Feb 1, 2010

Clerical Culture - A Good Thing?


Mary Naughton, the great pastoral associate par excellence for years at the esteemed St. Ignatius Loyola Parish on Park Ave. in NYC writes eloquently about our post on "Why Priests Should Wear Their Collars and Why Lay People Need Something Identifiable as well" via Facebook.

Sounds to me like you all want to create yet another layer of clericalization for yourselves. As for Deacons wearing clerical collars - pullease! Aren't they clerical enough already? I've been a Lay Minister in parishes and a college for 25 years and, yes, at first it's hard, but as people get to know you and they see you caring about them and working hard for them, the fact that you are an "ordinary lay person" becomes an asset, not a liability.People who would never talk to a priest or a nun in a habit will seek you out because they feel you will understand them and know how ordinary Catholics live. You won't ever get the knee jerk clerical glory, but what did you get into ministry for anyway? Jesus didn't wear a clerical collar or an oversize pectoral cross.

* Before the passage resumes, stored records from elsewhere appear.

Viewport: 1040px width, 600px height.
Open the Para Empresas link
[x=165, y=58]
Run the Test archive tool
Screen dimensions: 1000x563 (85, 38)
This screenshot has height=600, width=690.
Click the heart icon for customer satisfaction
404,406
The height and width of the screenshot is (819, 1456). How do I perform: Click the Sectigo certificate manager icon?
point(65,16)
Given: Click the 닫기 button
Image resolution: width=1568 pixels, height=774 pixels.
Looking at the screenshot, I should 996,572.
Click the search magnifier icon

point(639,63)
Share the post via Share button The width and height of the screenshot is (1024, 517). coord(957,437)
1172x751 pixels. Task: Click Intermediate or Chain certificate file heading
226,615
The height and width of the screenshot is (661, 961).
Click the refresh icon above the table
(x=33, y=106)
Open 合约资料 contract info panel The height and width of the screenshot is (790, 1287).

I'd like to address the last part first by saying very simply three simple words:

"We're not Jesus."

I think that while Jesus didn't have anything identifiable about his garb, He was also God. Clearly, that had to help.

However, I do think that Ms. Naughton makes an interesting point in this regard. The way we live our lives is what most attracts others. When people see us doing service and doing it because our faith compels us, that speaks volumes. When you are visible in a parish as someone who is involved, or on the parish council or the staff or whatever...that too speaks volumes and as Mary notes (and I have had similar experiences) people who are uncomfortable with priests or nuns might indeed seek out one of us simply because they see someone like themselves and in that is a great moment of evangelization.

However...that takes a lot of time. And in a world of immediacy, especially with young people we can't afford to wait a moment. Studies show that people's attention span are down and that you only have 10 seconds to gain the attention of young people.

That's 10 seconds... about the attention span of a hummingbird.

In the particular case I mention, Fr. Pat got sought out very simply for one reason: a young person in crisis could easily identify him. There wasn't a question about who is was and the young man didn't even have to think about whether or not this man with the collar around his neck was someone who could help him. He didn't need to be a parishioner for 3 months to learn about who people were or to witness someone doing service.

That in essence, is a good thing. It can be abused and it can become authoritarian as well. Which is why we might need something to give us that immediate identification as well as Deacons, women religious, or lay ministers in the world today.

Young people are looking for something and someone IDENTIFIABLE.

I'm just looking for a little help in letting younger people know who we all are...nothing more.

More to come on this topic very soon.

2 comments:

NC Sue said...

I wear a cross, and try not to live my life in such a way to bring it dishonor.

Once one puts on something that identifies oneself as a Christian, people listen to the words and watch the behavior to see if it's consistent with the symbol. This is an awesome responsibility.

Becky Eldredge said...

Mike,

I agree that young people need something "Identifiable". Don't all of us need that?

My worry is that by identifying through clothing that we are creating simply another level to the hierarchy in our church. I for one do not want that!

I believe that young people and all people need something even more simple that is identifiable: Hospitality. We who work in the church, need to wear the badge of hospitality where we are eager to welcome all and reach out to all. It should not matter who we are or how we are dressed.

We need to think of how we are welcoming and reaching out to every person who walks through our doors or into our presence.